- SET PROBLEM
Transcribe the passage about Magic and the Lakers word for word, starting at "That sad message" and ending at "on the team.".

** Begin GIVEN PASSAGE **

That sad message was delivered around the world, but perhaps hit closest to home for professional athletes who have walked so many miles in his shoes. Those with voracious appetites for conquests, both on and off the court. Those with impulses, like Magic's, too strong to quell.
While Gatorade had begun peddling its sports drink by telling everyone to "Be Like Mike," Magic was warning everybody of the dangers of being like him. Though it lacked the catchy Jordan jingle, the message was delivered to athletes with a cold, sobering slap of reality. But do they remember it today?
"I don't think so," says Byron Scott, who won three of the Lakers' five NBA championships with Magic on the team.
How soon they forget
"Because of HIV that I have attained, I will have to retire from the Lakers today."
Scott spent 11 seasons of his 14-year playing career with the Lakers, the first 10 during the team's "Showtime" era, and later again as an unofficial player-coach during the 1996-97 season, Shaquille O'Neal's first with the team.
Scott is now head coach of the New Jersey Nets, a young team whose players are an average 25 years old and have less than four seasons of NBA experience. Not even one of his players was in the league back in 1991. And two -- rookies Brandon Armstrong and Richard Jefferson -- were but 11 years old then.

** End GIVEN PASSAGE **
** Begin AVAILABLE DATA **

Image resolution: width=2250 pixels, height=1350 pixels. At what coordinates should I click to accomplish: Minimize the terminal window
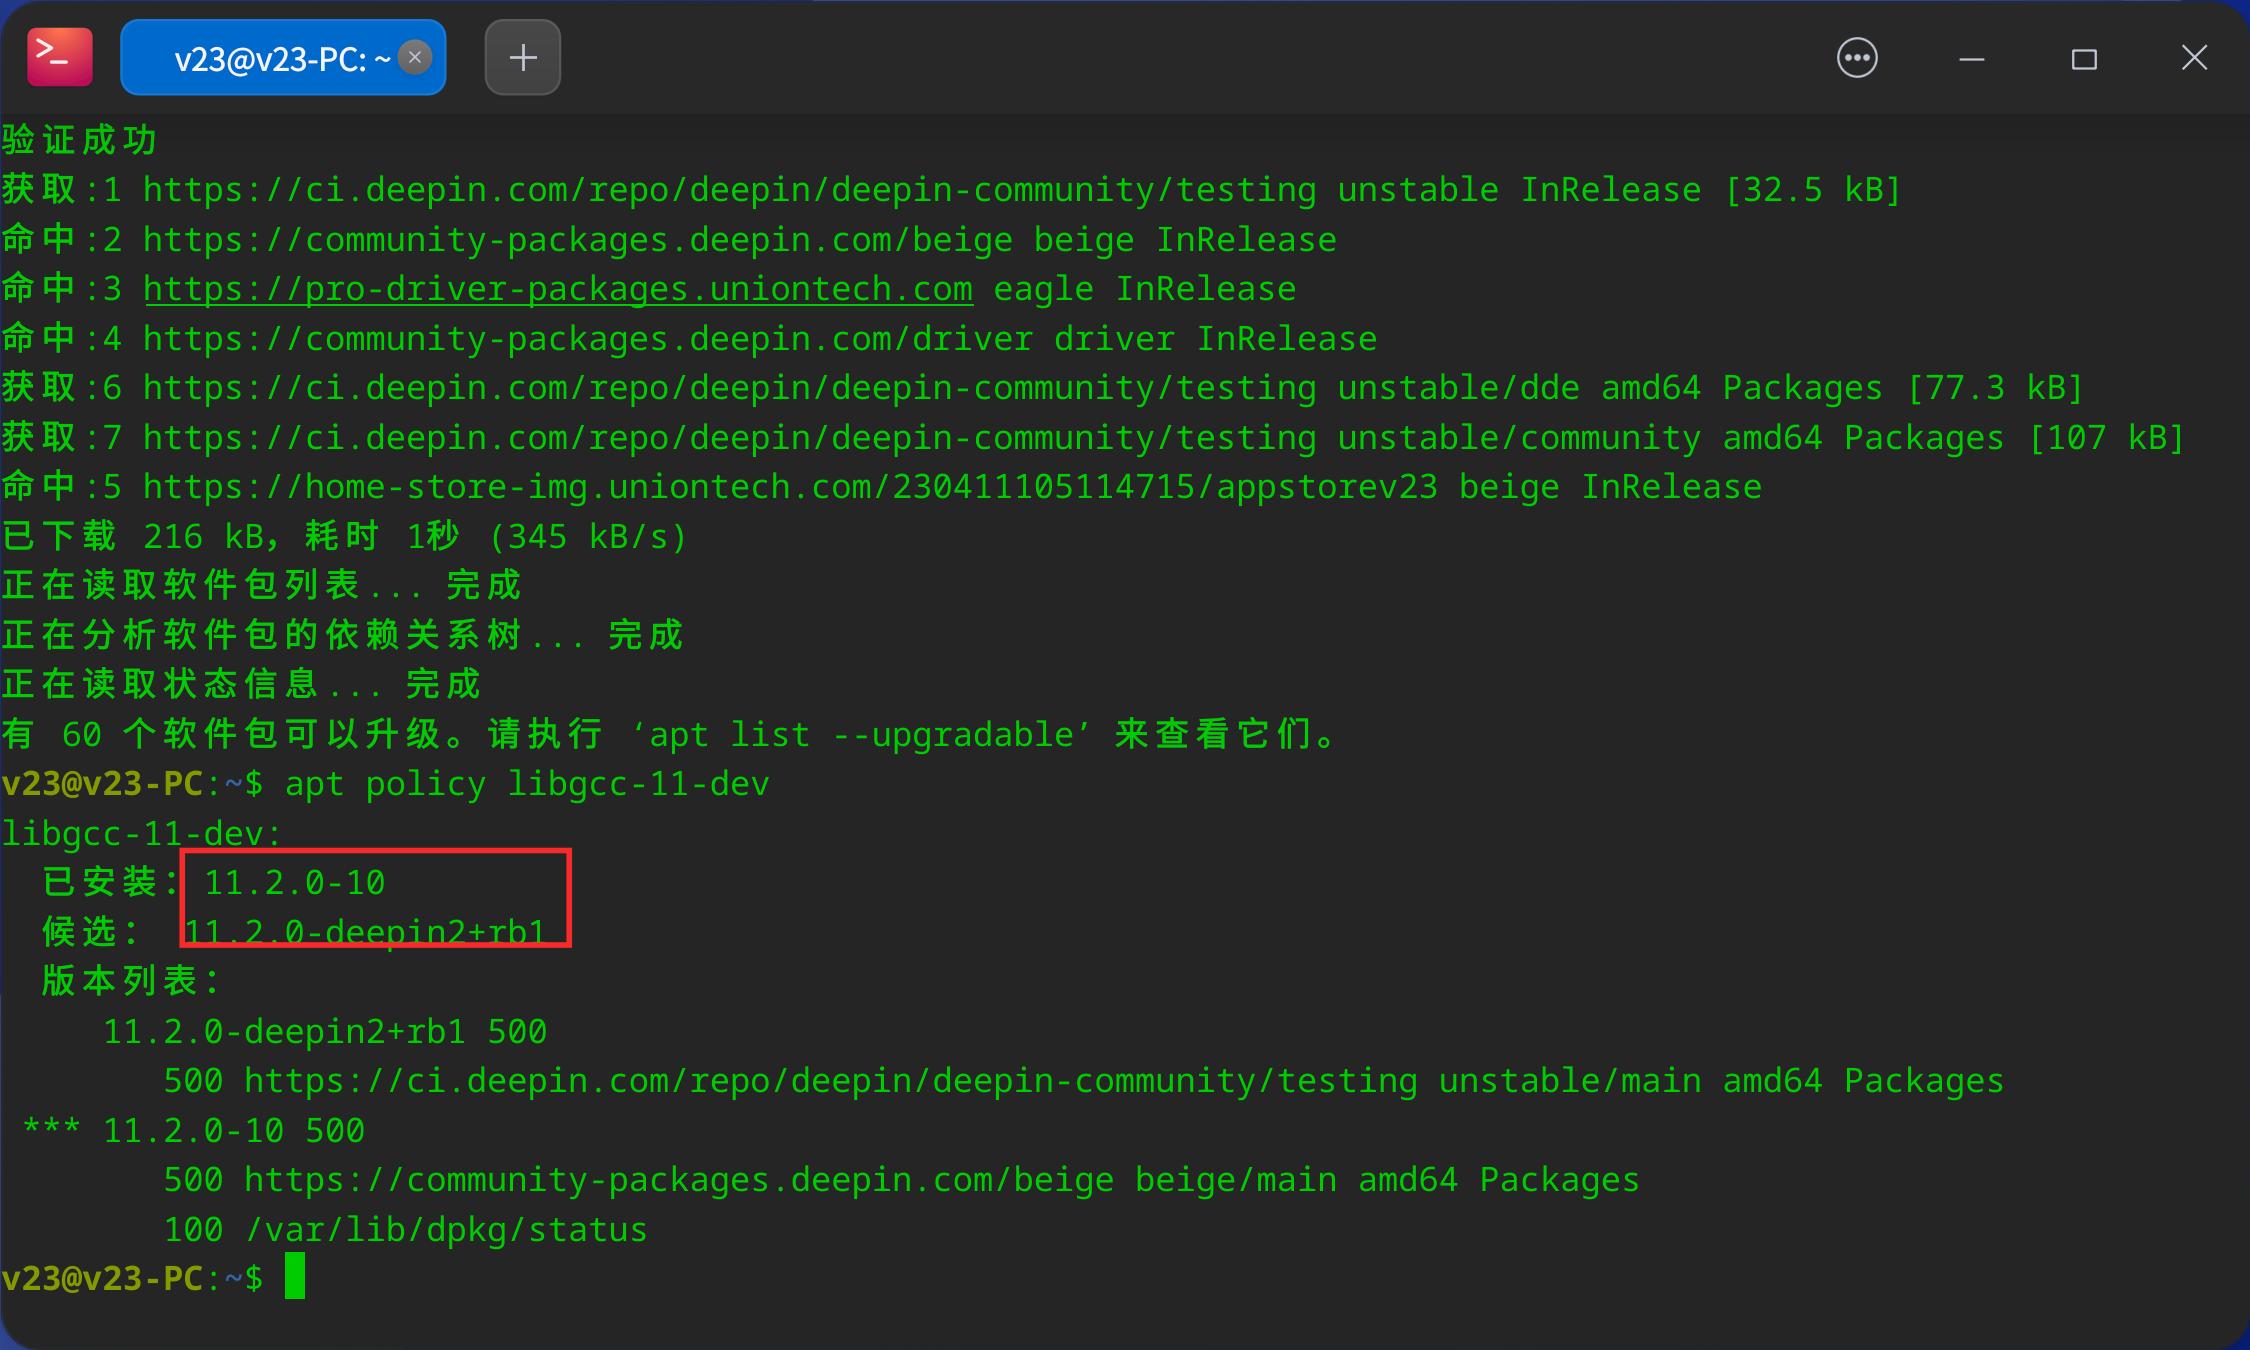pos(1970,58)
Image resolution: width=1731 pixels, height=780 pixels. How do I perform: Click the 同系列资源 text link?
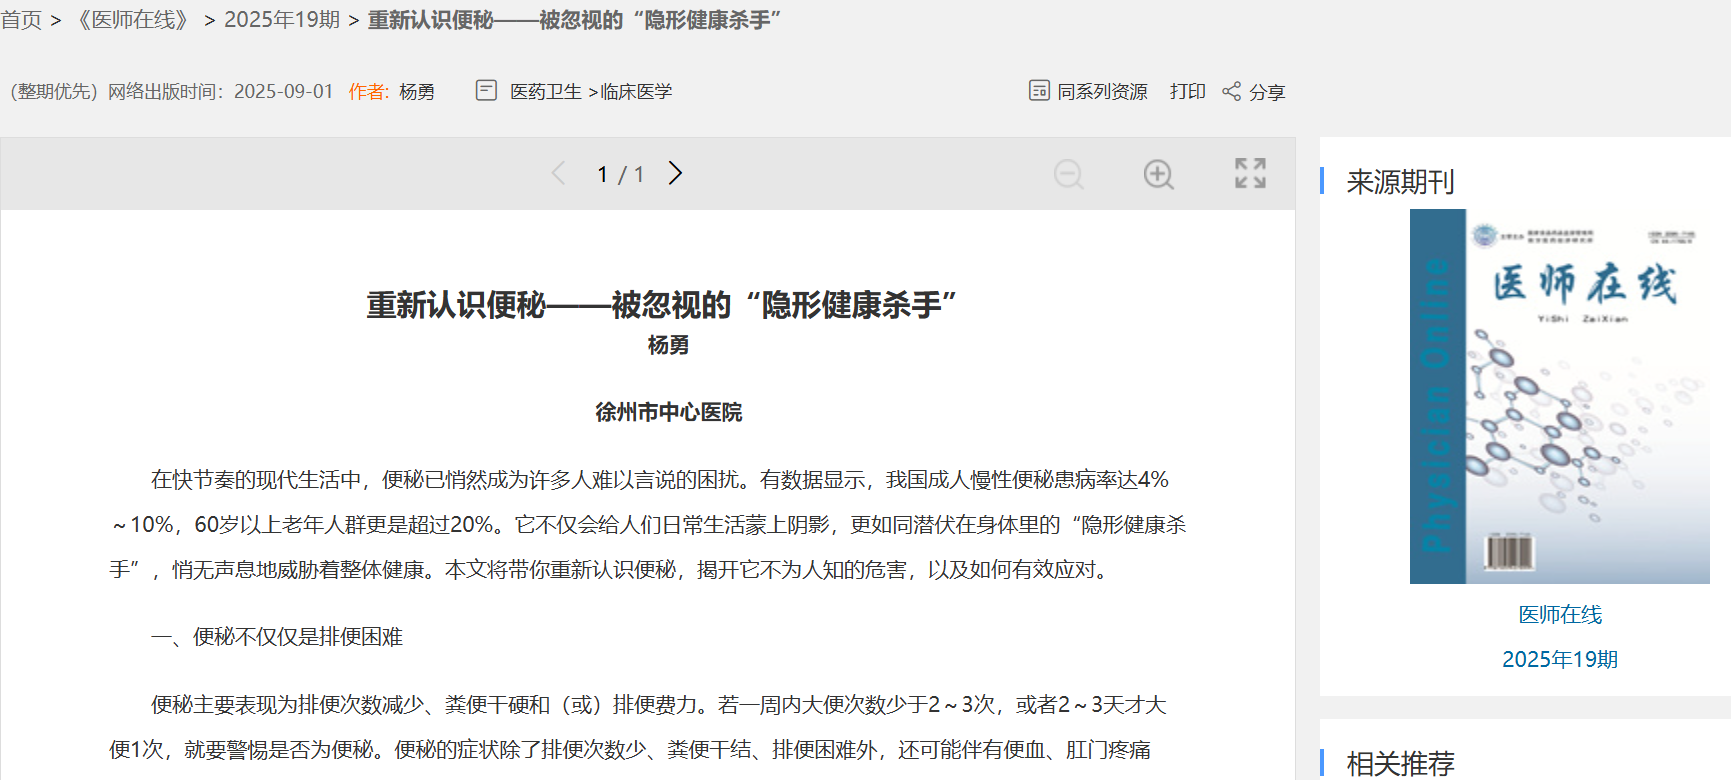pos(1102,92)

** End AVAILABLE DATA **

- REPLY TO THE EXERCISE
That sad message was delivered around the world, but perhaps hit closest to home for professional athletes who have walked so many miles in his shoes. Those with voracious appetites for conquests, both on and off the court. Those with impulses, like Magic's, too strong to quell.
While Gatorade had begun peddling its sports drink by telling everyone to "Be Like Mike," Magic was warning everybody of the dangers of being like him. Though it lacked the catchy Jordan jingle, the message was delivered to athletes with a cold, sobering slap of reality. But do they remember it today?
"I don't think so," says Byron Scott, who won three of the Lakers' five NBA championships with Magic on the team.